Ein vernünftiger Ansatz ist eine der wichtigsten Regeln für das Üben. Eine Reihe von Übungen sollte verschiedene Arten von Gymnastik beinhalten.

Zum Beispiel macht es keinen Sinn, den unteren Rücken unnötig zu belasten, wenn es weh tut, da in dieser Situation eher entspannende Aufgaben geeignet sind.

Und wenn Sie schon lange Gymnastik gemacht haben, dann sollten Sie es auf jeden Fall mit komplexeren Lastschwankungen ergänzen.

Aufwärmen

Es spielt keine Rolle, ob Sie Schmerzen in der Sakralwirbelsäule, im unteren Rücken oder in der Brustregion mit Hilfe der Bewegungstherapie behandeln. Es ist immer wichtig, dies richtig zu tun. Übermäßige Muskelbelastung erhöht die Schmerzen.

Aus diesem Grund ist es wichtig, nicht nur die Last zu dosieren - jedes Training sollte mit einem Aufwärmen beginnen, selbst mit dem einfachsten.

Durch 5-10 Minuten einfache Aufwärmbewegungen können Sie sich fast vollständig vor zusätzlichen Muskelverletzungen schützen.

Jede der unten beschriebenen Übungen sollte ungefähr eine Minute lang wiederholt werden:

  1. Spreizen Sie Ihre Beine weit und führen Sie eine kreisförmige Drehung des Beckens durch. Sie können die Hände am Gürtel anbringen.
  2. Hervorragende Hilfe, um den unteren Rücken auf weitere Lastneigungen auf der linken und rechten Seite vorzubereiten. In diesem Fall sollte eine Hand an der Taille gehalten werden und die andere in Neigungsrichtung gezogen werden, um sich mehr zu dehnen und die Muskeln vorzubereiten.
  3. Es ist auch wünschenswert, vor und zurück zu kippen, um eine maximale Abweichung zu erreichen.
  4. Die Beine der Reihe nach zum Bauch heben.
  5. Zirkuläre Beinabduktion.
  6. Laufen oder laufen vor Ort.

Es ist wünschenswert, nicht nur den unteren Rücken, sondern auch andere Körperteile zu strecken. Zum Beispiel mit den Händen kreisende Bewegungen ausführen.
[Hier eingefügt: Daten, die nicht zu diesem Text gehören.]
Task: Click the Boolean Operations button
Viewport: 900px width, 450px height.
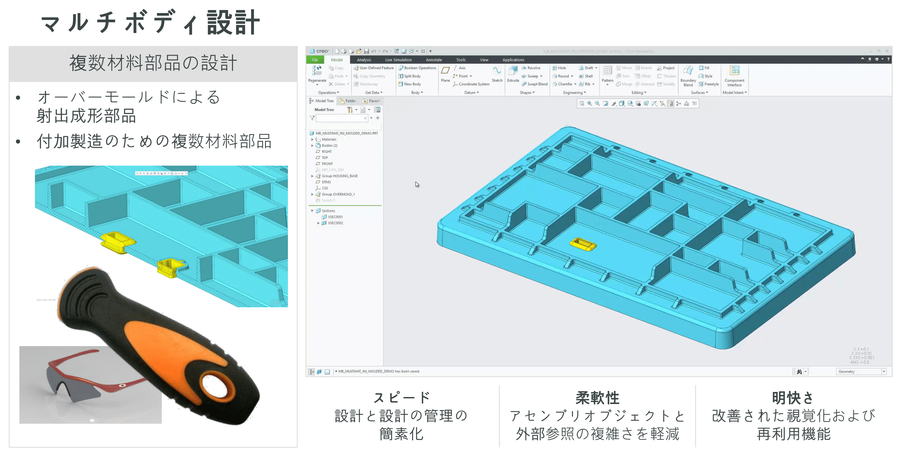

Schon eine halbe Stunde vor den Grundübungen ist ein guter Aufwärmvorgang.

Stretching

Übungen zum Dehnen der Muskelfasern sind sehr nützlich bei Rückenschmerzen.

Zur gleichen Zeit kann das Laden mit solchen Aufgaben nach dem Durchführen anderer Übungen sowohl eine Selbstausbildung als auch eine Option sein.

Die letztere Option ist noch vorzuziehen, da alle Muskeln am Ende der für das Turnen vorgesehenen Zeit bereits ziemlich gut aufgewärmt sind.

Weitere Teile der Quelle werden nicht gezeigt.